The museum was opened in 2006 in a building that started out as a medieval gatehouse, by the Renaissance time it was transformed into a scary torture house, and in the 19th century became a military warehouse. The building has thick brick walls, a tower, and some narrow passages through steep wooden stairs that create a mysterious atmosphere.
The museum devotes several rooms to the history of amber collecting, which archeologists traced to 300,000 years BC. In other words, the use of amber dates back to the Stone Age, right when the human history started. These orange, yellow, reddish or greenish chunks of transparent substance have been always treasured as jewelry but also as medicine (till this day people make a medicinal liqueur with pieces of amber) as well as a magic stone. Amber is electrostatic, i.e. it can acquire an electric charge by contact and separation, and it is able to produce negative ions. It is believed that wearing amber can ease pain and stimulate a healing process.
The most spectacular use of amber is the artistic one. From simple prehistoric amulets and roughly polished beads all the way to modern spectacular jewelry, pieces of amber have fired up imagination of countless artists. This was a jewelry material considered extremely precious and rare by the ancient Greco-Romans, and it was used for millennia on trade routes through Arabia and the Silk Road.

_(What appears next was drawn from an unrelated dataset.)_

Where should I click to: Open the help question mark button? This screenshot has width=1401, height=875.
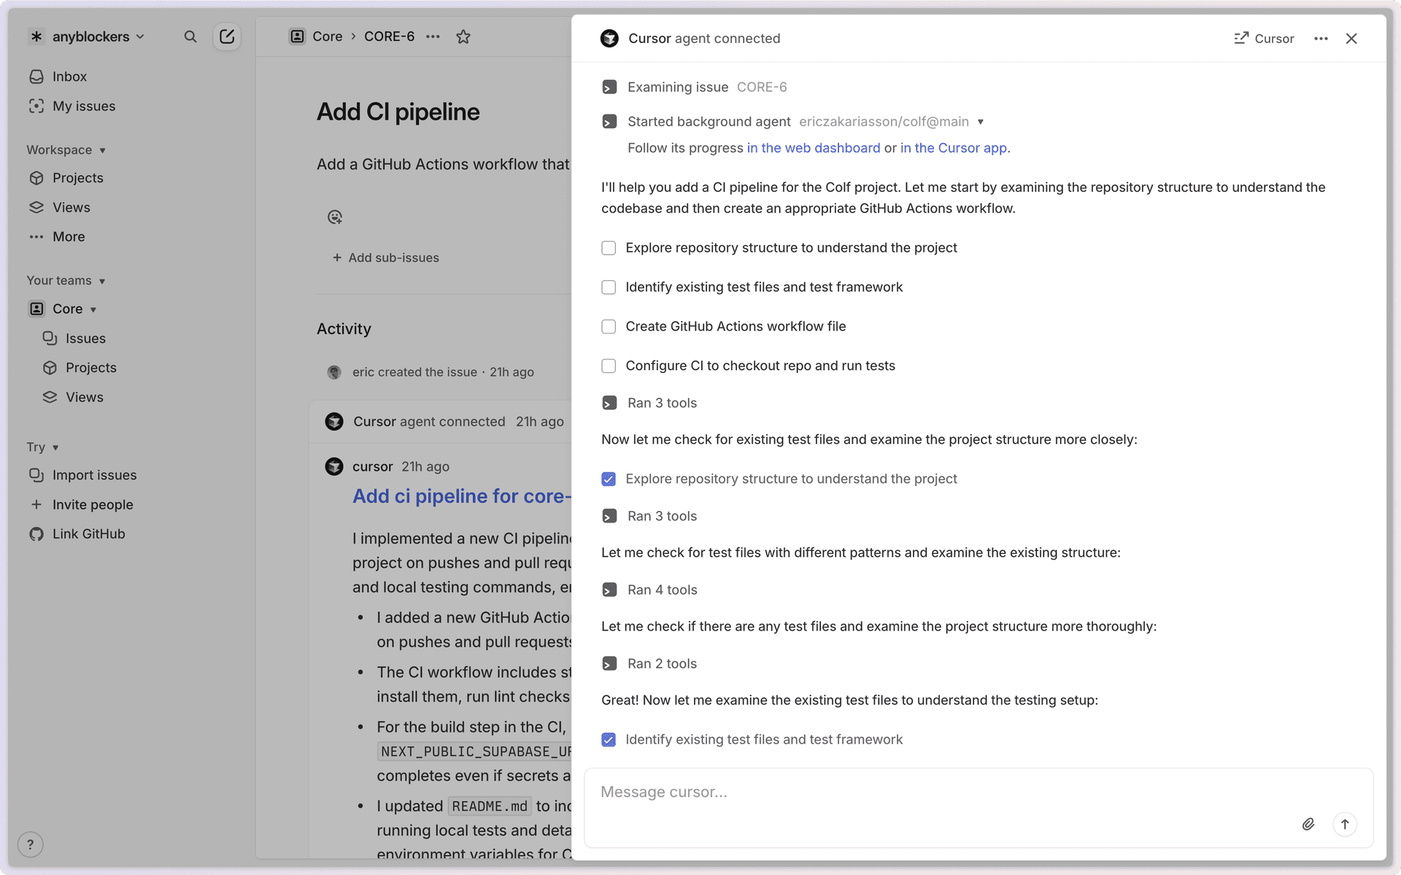(x=30, y=844)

In Middle Ages, Gdansk belonged to the order Teutonic Knights (German monks gathered in a military order similar to Knights Templar but most active in East Prussia rather than in France). Any piece of amber found on their lands was considered a state property, possession of amber by local residents was punished, and carving artists were not allowed to settle in Gdansk. Once the city got incorporated into Poland in the 15th century, the City Council was granted the right to exploit amber deposits, and amber trade and manufacture of carvings started to flourish. In the next few centuries, beautiful creations of Gdansk master craftsmen became favorite royal and diplomatic gifts all over Europe, Middle East and Asia. Their most famous creation, the Amber Room, which has been lost or destroyed during the WWII, is still one of the most mysterious lost treasures in history.

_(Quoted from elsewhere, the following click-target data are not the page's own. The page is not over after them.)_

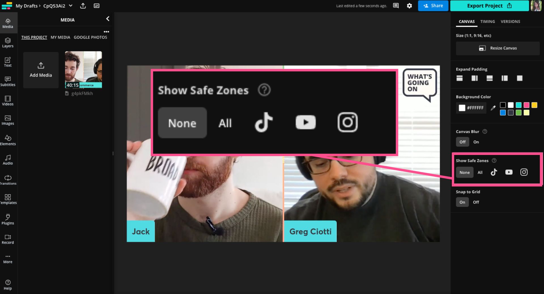Open the Elements panel
Viewport: 544px width, 294px height.
click(x=8, y=140)
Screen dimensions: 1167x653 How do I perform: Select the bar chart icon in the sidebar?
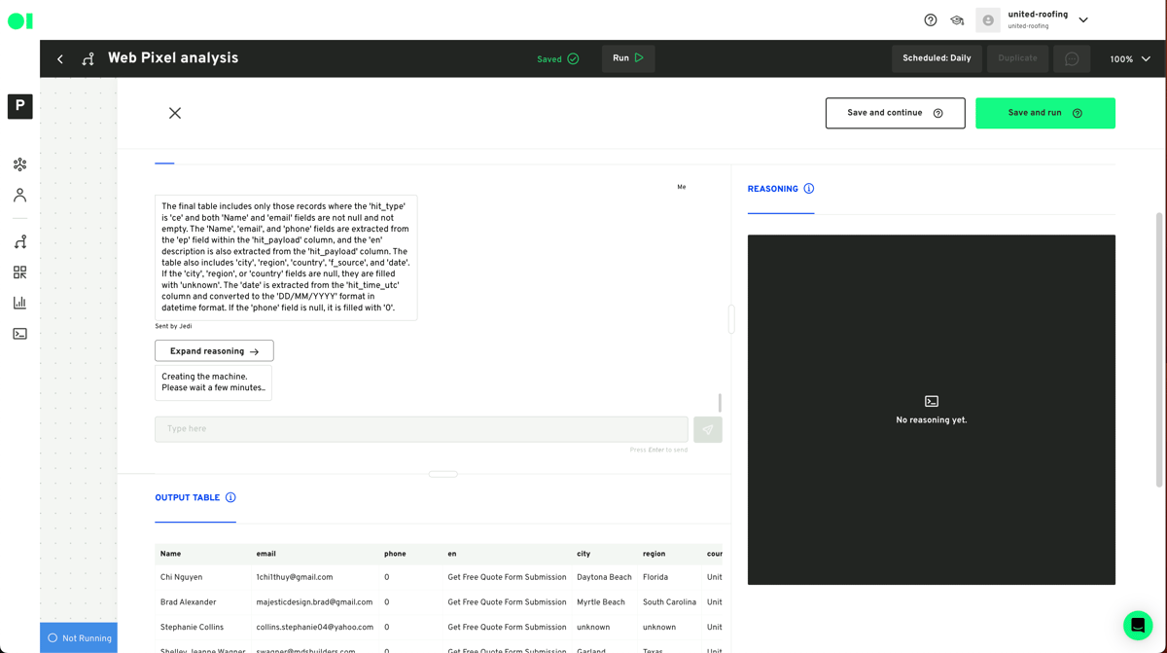pos(19,303)
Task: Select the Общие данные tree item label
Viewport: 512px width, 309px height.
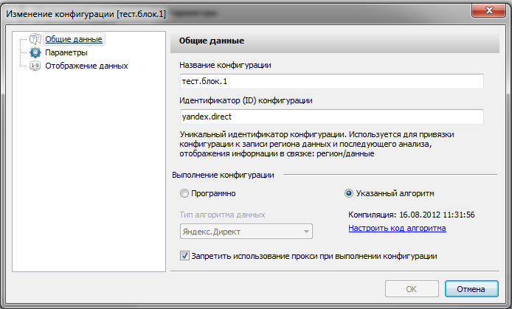Action: click(74, 40)
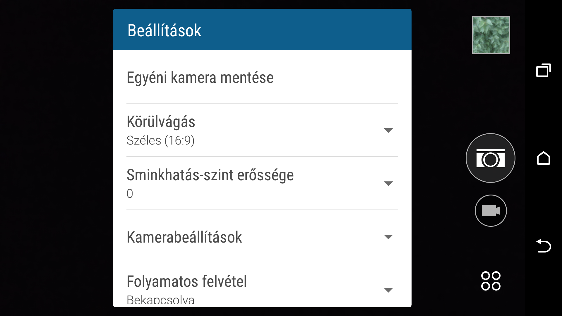Choose the Sminkhatás-szint erőssége label
This screenshot has width=562, height=316.
pos(210,175)
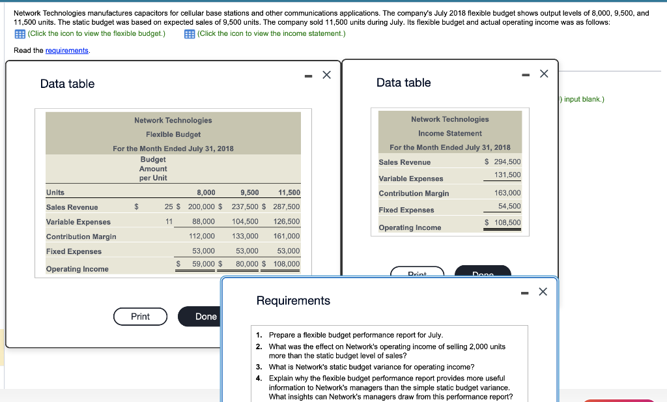667x402 pixels.
Task: Click Print in the flexible budget window
Action: pyautogui.click(x=140, y=316)
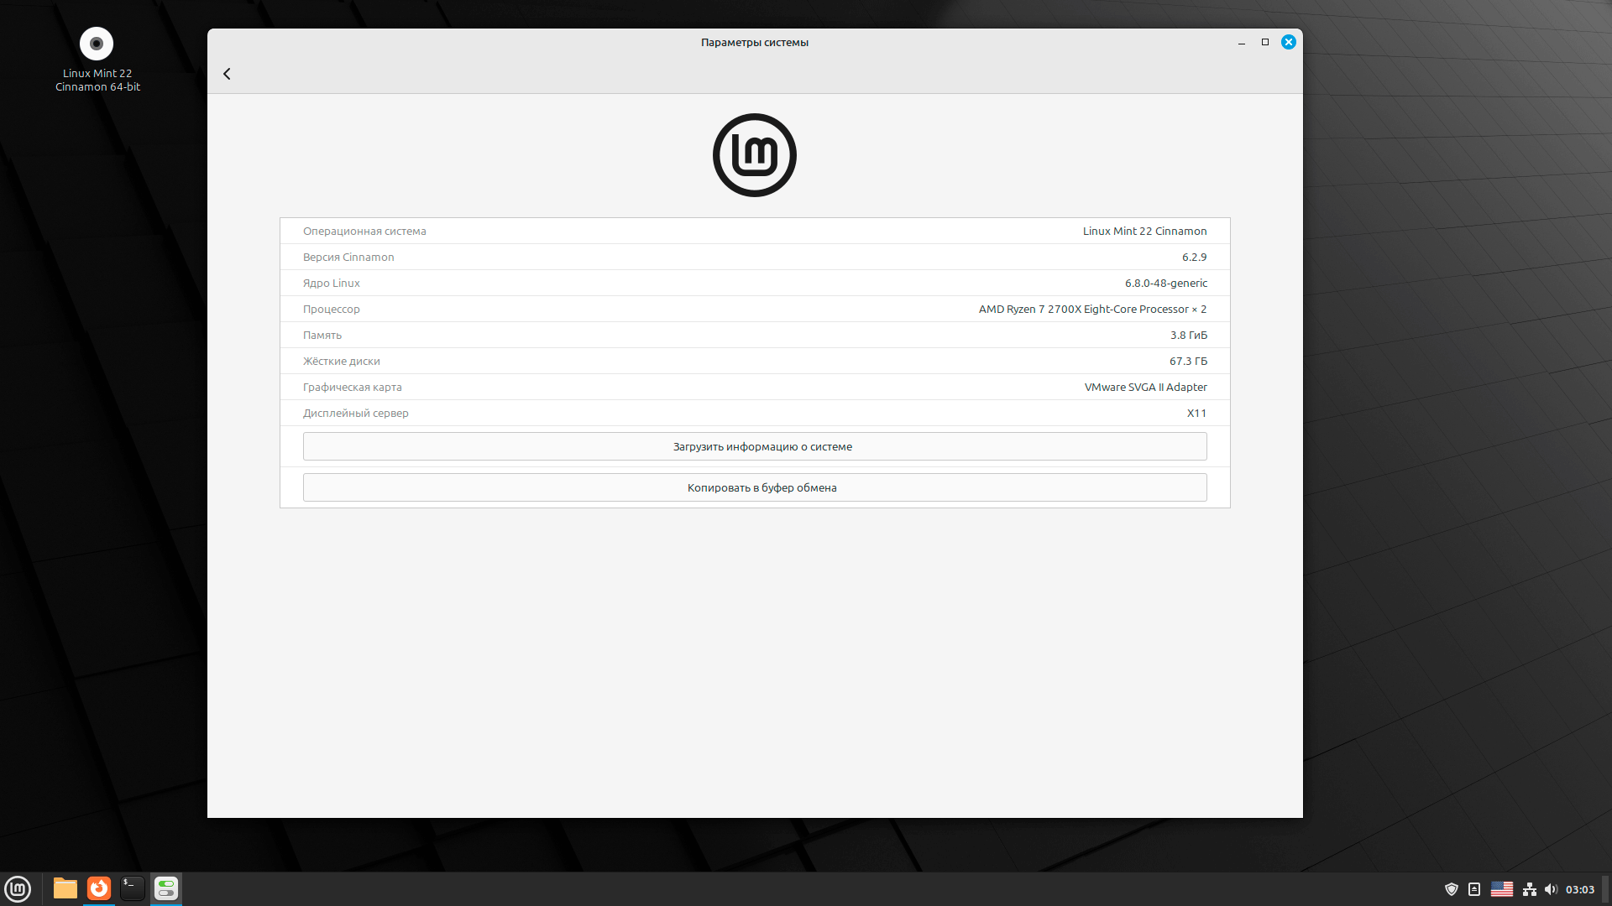Viewport: 1612px width, 906px height.
Task: Click the Память 3.8 ГиБ entry
Action: 755,335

The museum’s displays include a cabinet made in 1724 by a German artist Johan Zernebach in Gdansk, as well as numerous contemporary masterpieces. For example, there is a sculpture of a stand where fruit pieces are made of amber in various shades of yellow, a sculpture of an alien similar to H. R. Geiger creations, an Art Nouveau-style candlestick, and various examples of modern artistic jewelry.
Each such piece requires a deep understanding of the material (it is extremely fragile and it changes color and look when heated or exposed to chemicals), and sometimes using old or complex techniques to construct a large sculpture. Since this a natural material, there is a huge variety of shades and shapes of amber that allow for so many different styles.
The museum is right in the middle of Gdansk Old Town, where each picturesque street is full of little stores that sell nothing but amber jewelry. You can find heavy bead necklaces, huge single pendants in all colors of yellow and orange, countless earrings and bracelets and pins, and various fantastic creations from sterling silver and amber. The tourist favorites are small chunks of amber that contain prehistoric insects or plants but these are of course the most expensive.
It you ever travel in Northern Europe, check out Gdansk and its amber treasures.